Confirmations in the four most recent presidential election years, especially for district nominees, have been more robust than most formulations of the Thurmond rule would have predicted. Those experiences, though, may have little predictive value for 2012. The shifting landscape of judicial nominations and confirmations, as described in January, makes it risky to look to the past to predict how the increasingly contentious confirmation battles will play out in 2012. Being a “consensus nominee” may have been a ticket to confirmation in earlier years, but it’s difficult even to define the term in 2012, when nominees with little if any opposition still have a hard time getting floor votes. And Republican senators’ objections to the president’s January recess appointments to some executive branch positions may also affect the judicial confirmation process.
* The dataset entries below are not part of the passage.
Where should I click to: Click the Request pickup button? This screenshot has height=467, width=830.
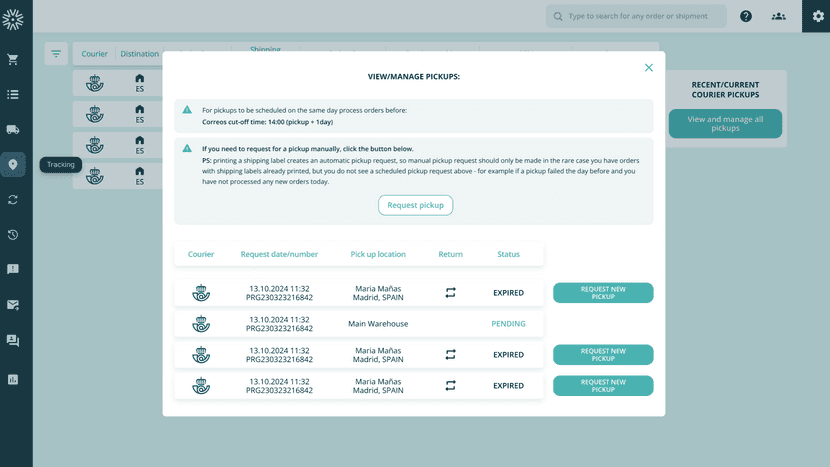coord(415,205)
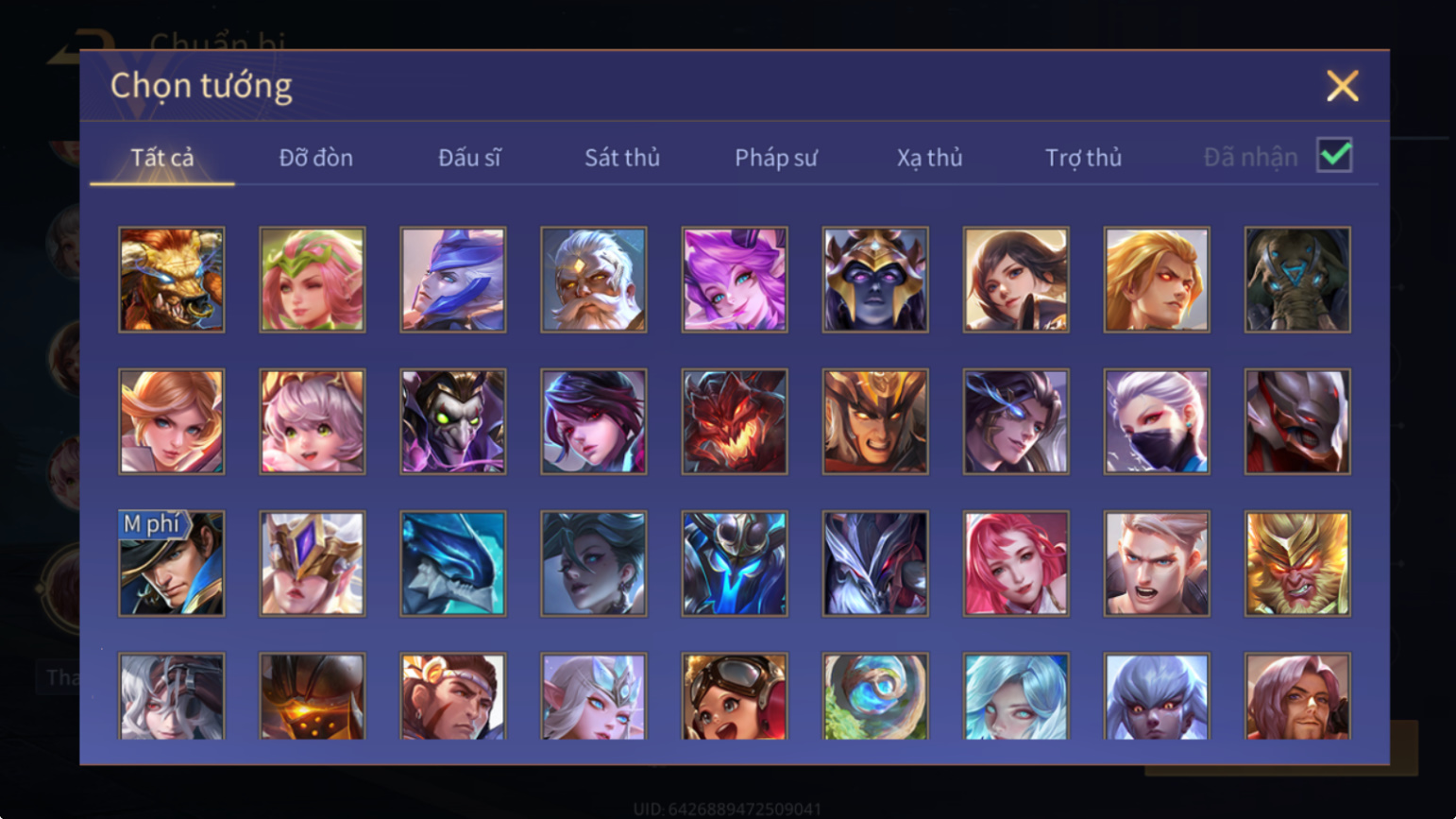Screen dimensions: 1456x819
Task: Pick the purple-haired girl hero portrait
Action: [x=735, y=280]
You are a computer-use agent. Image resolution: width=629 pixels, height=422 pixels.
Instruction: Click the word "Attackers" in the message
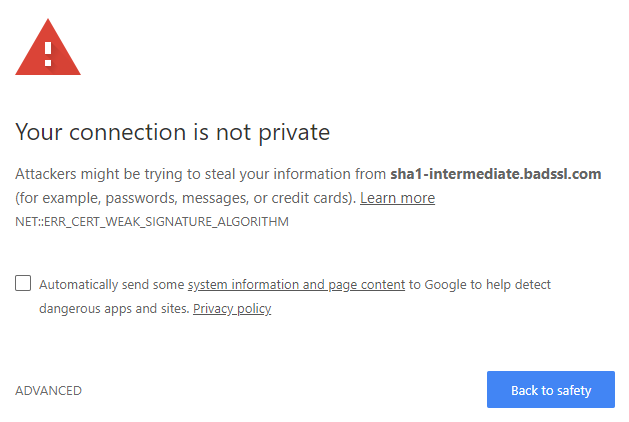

Nevertheless, the 2004 Senate—with a 52-member Republican majority—confirmed district judge nominees at about the same rate as the Senate had confirmed district nominees in 2001-03—in the mid-80 percent range. Based on that precedent, it’s tempting to say that the 2012 Senate—with essentially a 53 member Democratic majority—will confirm district judges at at least the same rate as the Senate had confirmed district nominees in 2009-2011—in the mid-70 percent range.